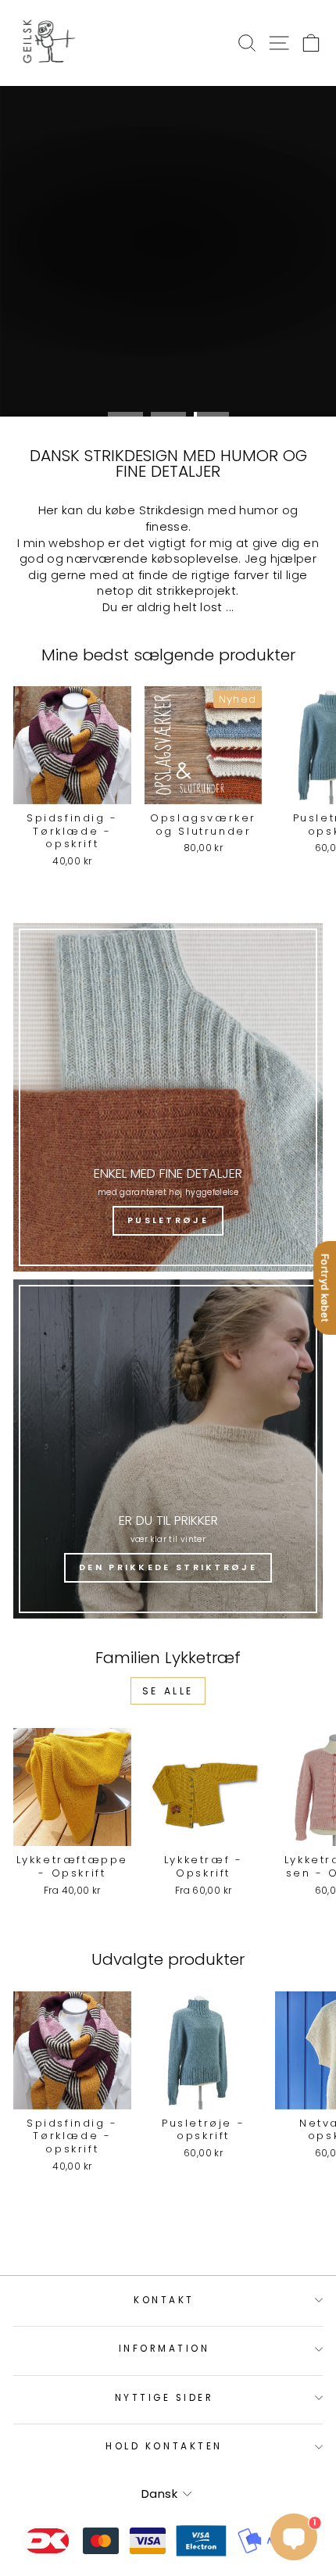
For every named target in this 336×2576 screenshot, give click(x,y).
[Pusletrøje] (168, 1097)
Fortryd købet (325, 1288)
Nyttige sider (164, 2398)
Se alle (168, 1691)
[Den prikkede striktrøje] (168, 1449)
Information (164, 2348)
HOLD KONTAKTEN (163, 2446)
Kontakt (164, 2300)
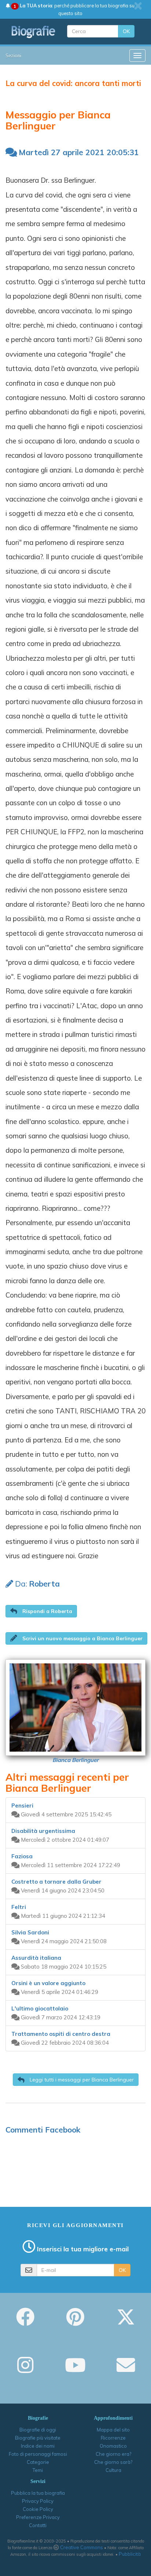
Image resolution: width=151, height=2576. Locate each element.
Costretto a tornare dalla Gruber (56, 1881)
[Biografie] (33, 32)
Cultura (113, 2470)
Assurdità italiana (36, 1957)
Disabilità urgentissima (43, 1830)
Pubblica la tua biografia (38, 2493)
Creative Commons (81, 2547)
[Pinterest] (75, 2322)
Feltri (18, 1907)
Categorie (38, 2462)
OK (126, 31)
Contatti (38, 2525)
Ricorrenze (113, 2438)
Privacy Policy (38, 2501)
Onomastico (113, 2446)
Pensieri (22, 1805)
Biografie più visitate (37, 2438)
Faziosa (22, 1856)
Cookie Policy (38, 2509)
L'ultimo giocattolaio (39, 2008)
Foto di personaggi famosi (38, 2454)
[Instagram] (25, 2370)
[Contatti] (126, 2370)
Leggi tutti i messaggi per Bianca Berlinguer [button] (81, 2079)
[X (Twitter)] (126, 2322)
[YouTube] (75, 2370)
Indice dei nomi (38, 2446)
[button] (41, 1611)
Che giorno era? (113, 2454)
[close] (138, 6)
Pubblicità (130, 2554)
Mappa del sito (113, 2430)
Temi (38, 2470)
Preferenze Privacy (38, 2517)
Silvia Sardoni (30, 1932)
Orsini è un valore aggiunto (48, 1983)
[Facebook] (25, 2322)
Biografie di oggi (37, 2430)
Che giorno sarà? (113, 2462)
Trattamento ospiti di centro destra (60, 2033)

==

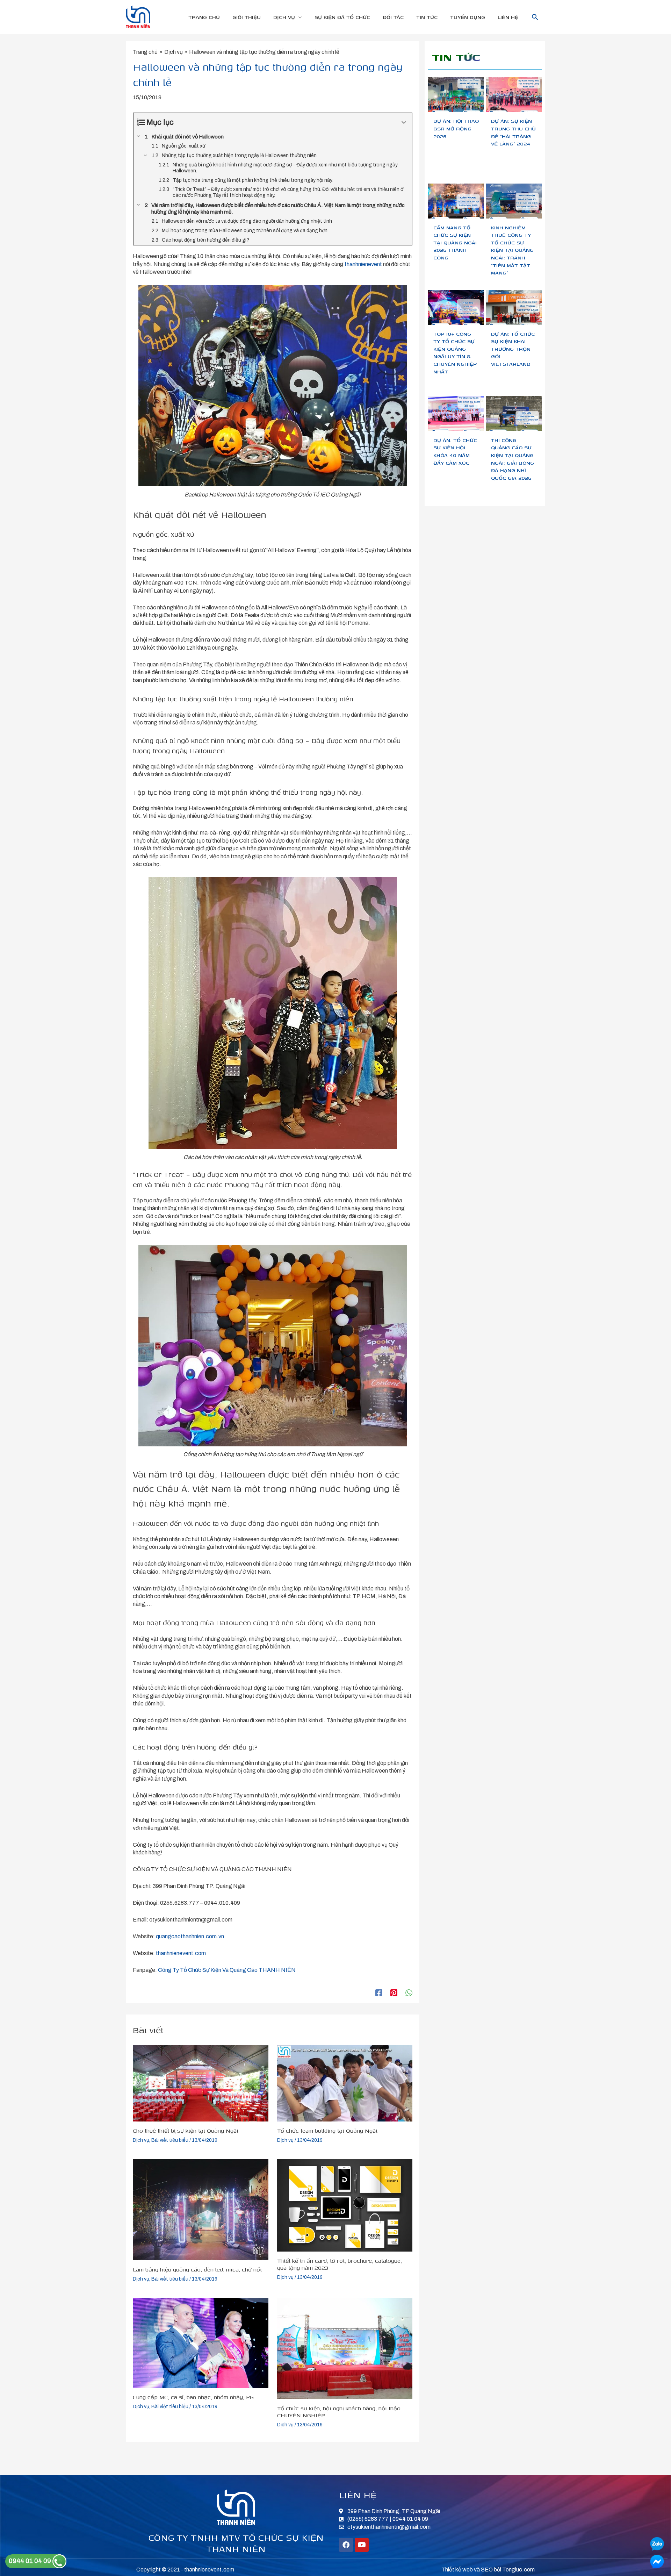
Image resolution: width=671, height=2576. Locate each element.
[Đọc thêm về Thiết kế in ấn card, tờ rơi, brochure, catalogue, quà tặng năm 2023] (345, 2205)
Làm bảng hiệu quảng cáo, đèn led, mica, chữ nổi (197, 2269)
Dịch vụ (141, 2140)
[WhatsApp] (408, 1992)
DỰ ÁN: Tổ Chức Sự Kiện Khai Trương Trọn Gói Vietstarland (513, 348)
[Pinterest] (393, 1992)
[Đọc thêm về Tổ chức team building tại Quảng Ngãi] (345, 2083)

--

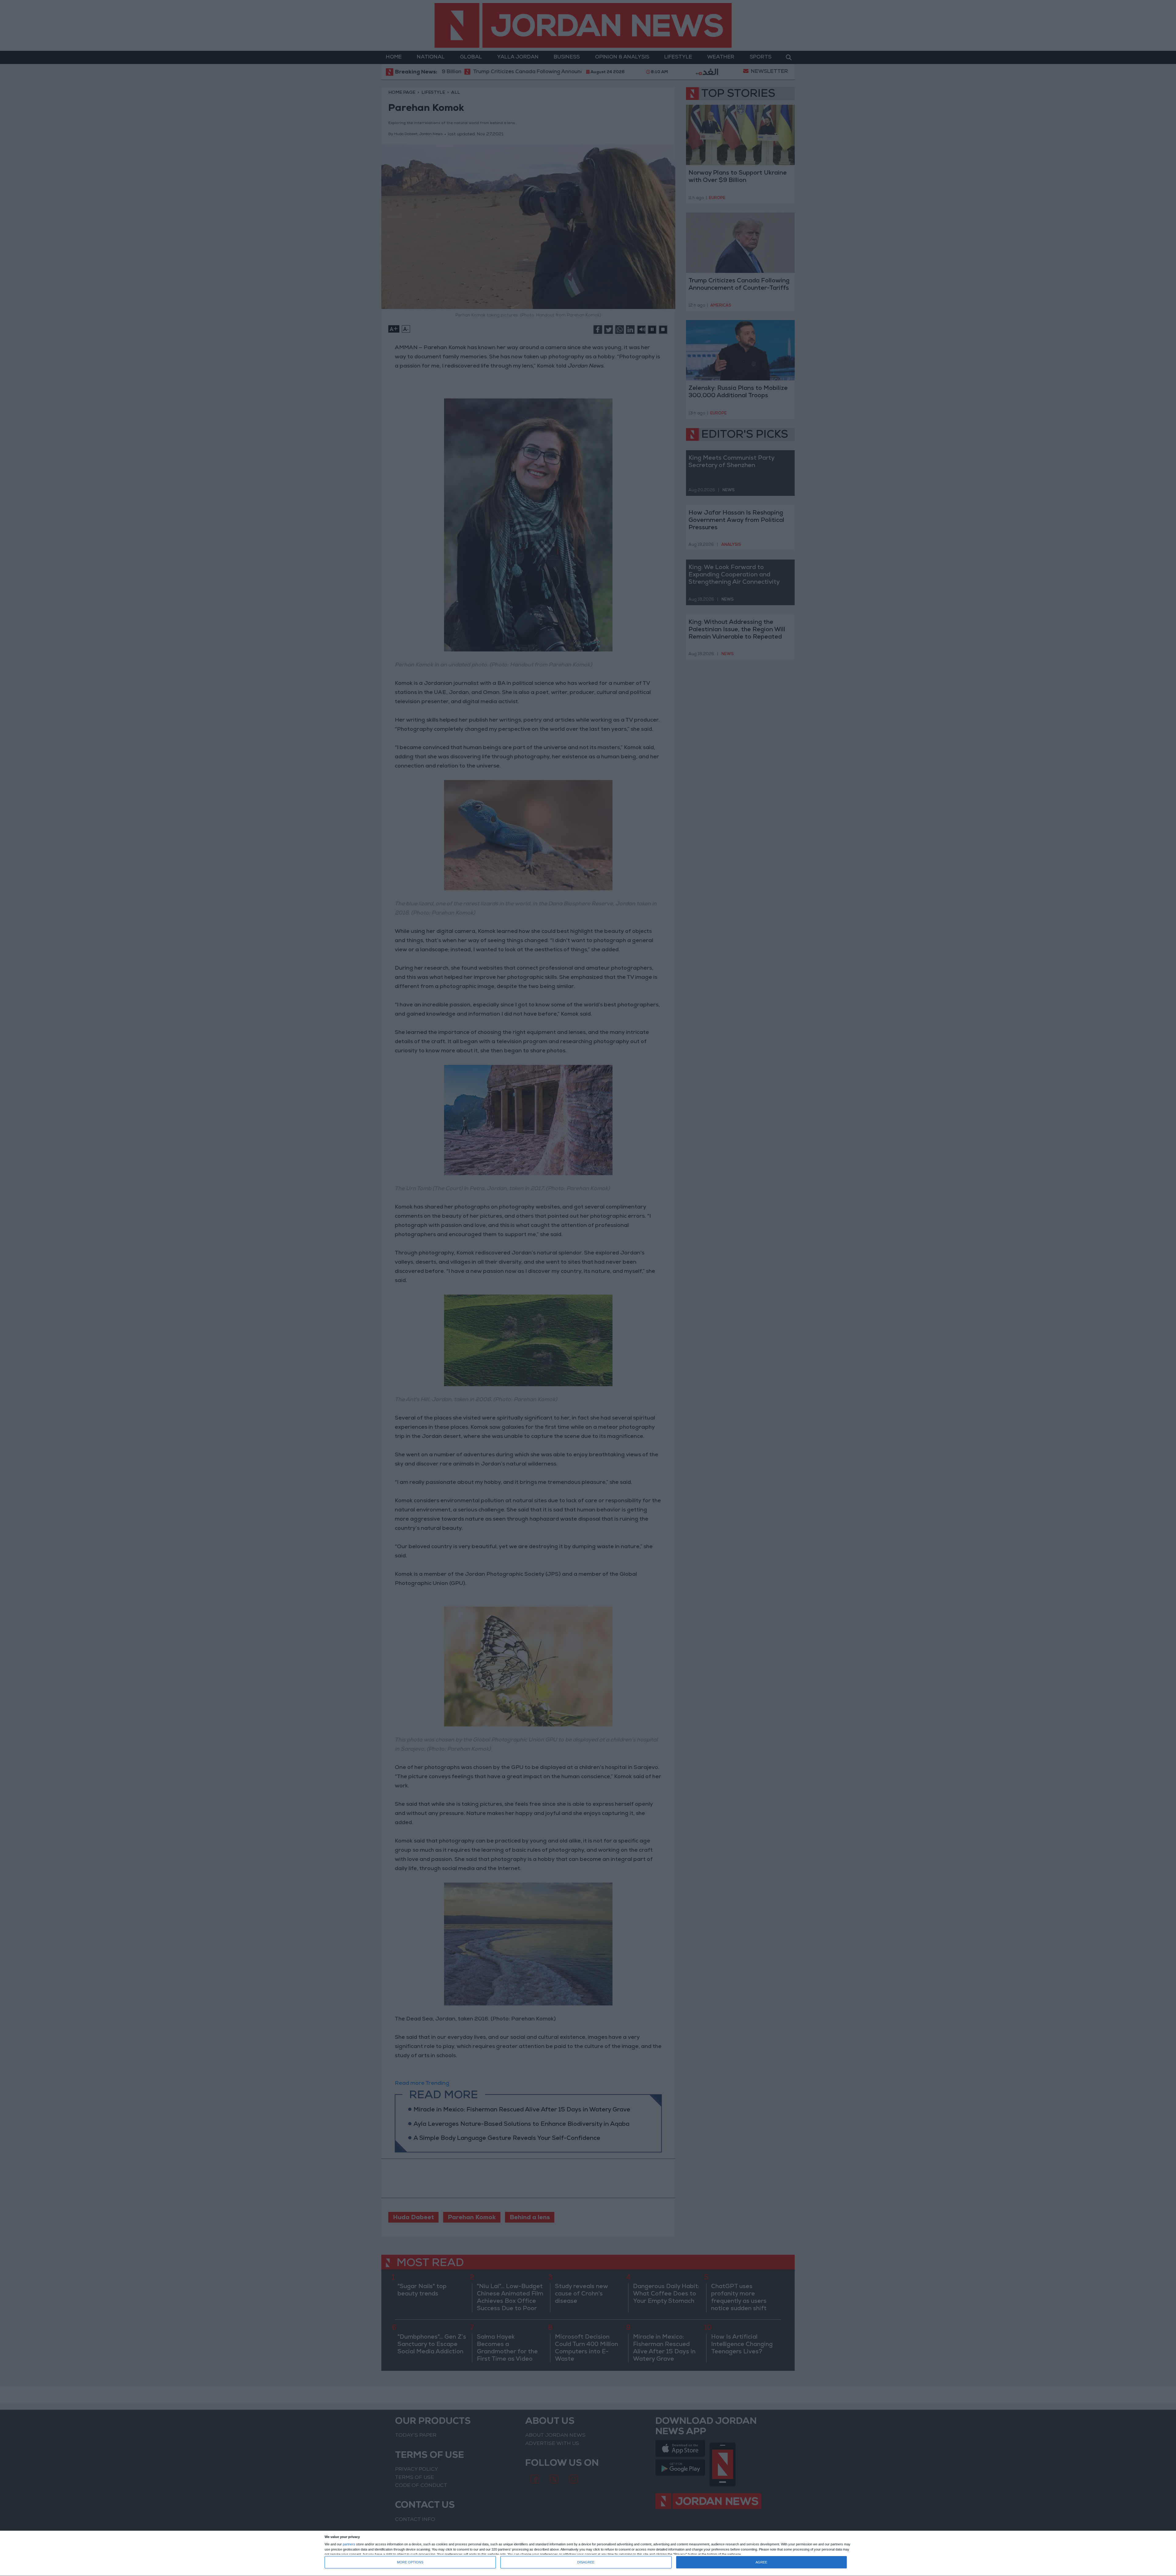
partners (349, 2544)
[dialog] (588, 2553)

What is expected. Find the word "button" in the listing and copy each line that contains it.

Answer box.
Leggi tutti i messaggi per Bianca Berlinguer [button] (81, 2079)
[button] (41, 1611)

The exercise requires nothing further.